**AIM:** Copy out each of the following lines word for word.

**Entries on target coordinates:**
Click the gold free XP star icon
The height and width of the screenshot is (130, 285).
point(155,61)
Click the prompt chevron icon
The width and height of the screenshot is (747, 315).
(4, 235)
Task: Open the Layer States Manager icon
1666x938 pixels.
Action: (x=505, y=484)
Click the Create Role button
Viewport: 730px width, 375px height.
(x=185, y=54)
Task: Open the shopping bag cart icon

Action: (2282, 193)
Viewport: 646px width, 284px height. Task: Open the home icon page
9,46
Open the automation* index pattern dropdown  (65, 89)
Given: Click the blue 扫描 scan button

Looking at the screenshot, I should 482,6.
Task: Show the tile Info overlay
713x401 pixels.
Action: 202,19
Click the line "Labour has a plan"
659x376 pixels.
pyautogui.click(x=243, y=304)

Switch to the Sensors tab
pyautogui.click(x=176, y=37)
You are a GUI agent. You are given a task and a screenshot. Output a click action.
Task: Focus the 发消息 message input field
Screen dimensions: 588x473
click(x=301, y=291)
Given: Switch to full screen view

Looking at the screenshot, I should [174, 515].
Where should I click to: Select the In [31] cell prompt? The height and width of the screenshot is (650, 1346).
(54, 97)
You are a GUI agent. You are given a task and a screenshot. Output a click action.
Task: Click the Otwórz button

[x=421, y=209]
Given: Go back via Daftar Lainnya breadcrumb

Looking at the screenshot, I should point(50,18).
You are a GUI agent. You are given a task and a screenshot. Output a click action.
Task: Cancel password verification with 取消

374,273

**PROBLEM SOLUTION:**
Click the gold free XP star icon
The height and width of the screenshot is (130, 285).
point(155,61)
Click the prompt chevron icon
The width and height of the screenshot is (747, 315).
(4, 235)
Task: Open the Layer States Manager icon
1666x938 pixels.
Action: (x=505, y=484)
Click the Create Role button
Viewport: 730px width, 375px height.
(x=185, y=54)
Task: Open the shopping bag cart icon

Action: (2282, 193)
Viewport: 646px width, 284px height. Task: Open the home icon page
9,46
Open the automation* index pattern dropdown  (65, 89)
Given: Click the blue 扫描 scan button

Looking at the screenshot, I should 482,6.
Task: Show the tile Info overlay
713x401 pixels.
Action: 202,19
Click the line "Labour has a plan"
659x376 pixels.
pyautogui.click(x=243, y=304)

Switch to the Sensors tab
pyautogui.click(x=176, y=37)
You are a GUI agent. You are given a task and a screenshot. Output a click action.
Task: Focus the 发消息 message input field
Screen dimensions: 588x473
click(x=301, y=291)
Given: Switch to full screen view

Looking at the screenshot, I should [174, 515].
Where should I click to: Select the In [31] cell prompt? The height and width of the screenshot is (650, 1346).
(54, 97)
You are a GUI agent. You are given a task and a screenshot. Output a click action.
Task: Click the Otwórz button

[x=421, y=209]
Given: Go back via Daftar Lainnya breadcrumb

Looking at the screenshot, I should point(50,18).
You are a GUI agent. You are given a task and a screenshot. Output a click action.
Task: Cancel password verification with 取消

374,273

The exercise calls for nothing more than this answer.